Examples

Flexible Syntax

Tuplex allows a more flexible syntax than Spark. The following statements are all possible in order to access elements within a UDF:

Tuple Syntax:

from tuplex import *
c = Context()
# access elements via tuple syntax
# will print [11, 22, 33]
c.parallelize([(1, 10), (2, 20), (3, 30)]) \
 .map(lambda x: x[0] + x[1]) \
 .collect()

Multiparameter Syntax:

from tuplex import *
c = Context()
# access elements via auto unpacking
# will print [11, 22, 33]
c.parallelize([(1, 10), (2, 20), (3, 30)]) \
 .map(lambda x, y: x + y) \
 .collect()

Dictionary Syntax:

from tuplex import *
c = Context()
# access elements via dictionary access
# will print [11, 22, 33]
c.parallelize([(1, 10), (2, 20), (3, 30)], columns=['colX', 'colY']) \
 .map(lambda row: row['colX'] + row['colY']) \
 .collect()

In order to return multiple columns, simply return a tuple.


Exception Handling

One of the key features of the tuplex framework is its ability to efficiently and robustly deal with exceptions.

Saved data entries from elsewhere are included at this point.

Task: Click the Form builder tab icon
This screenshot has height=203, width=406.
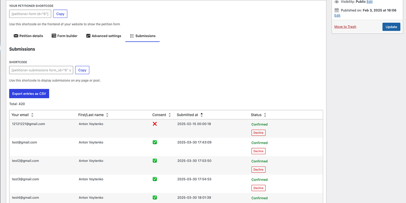Action: click(x=54, y=36)
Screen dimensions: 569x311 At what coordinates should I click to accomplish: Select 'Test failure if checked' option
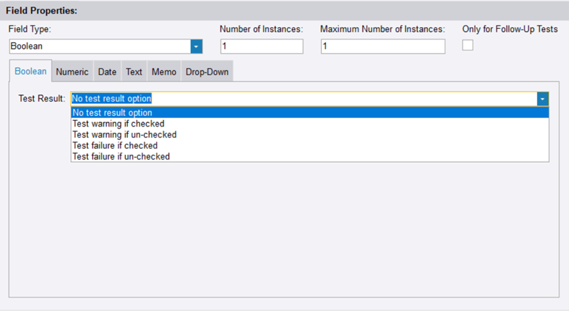[114, 145]
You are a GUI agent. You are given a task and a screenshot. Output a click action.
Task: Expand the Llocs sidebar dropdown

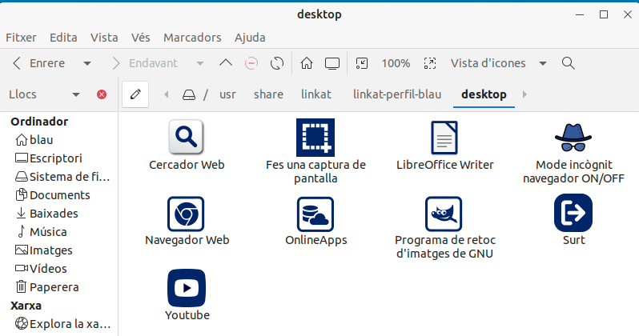point(76,94)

This is best demonstrated using a simple example. Imagine, you have a simple pipeline like this:

from tuplex import *
c = Context()

c.parallelize([(1, 0), (2, 1), (3, 0), (4, -1)]) \
 .map(lambda x, y: x / y) \
 .collect()

In a framework like Spark, this code would fail because of the two division-by-zero exceptions raised by the first and third tuple respectively. However, in Tuplex the returned result would be [2, -4] with a warning that 2 exceptions occurred while processing the pipeline. The WebUI further provides insights to where and what kind of data caused these exceptions.

A user may now want to resolve these exceptions by adding resolvers to the pipeline. This is as easy as calling the resolve(...) once or multiple times after the operator that caused the exception.

from tuplex import *
c = Context()

c.parallelize([(1, 0), (2, 1), (3, 0), (4, -1)]) \
 .map(lambda x, y: x / y) \
 .resolve(ZeroDivisionError, lambda a, b: 0) \
 .collect()

Thus, the result is here [0, 2, 0, -4].

When dealing with filter operators the operation is quite similar. The function passed to the resolver needs to yield a boolean.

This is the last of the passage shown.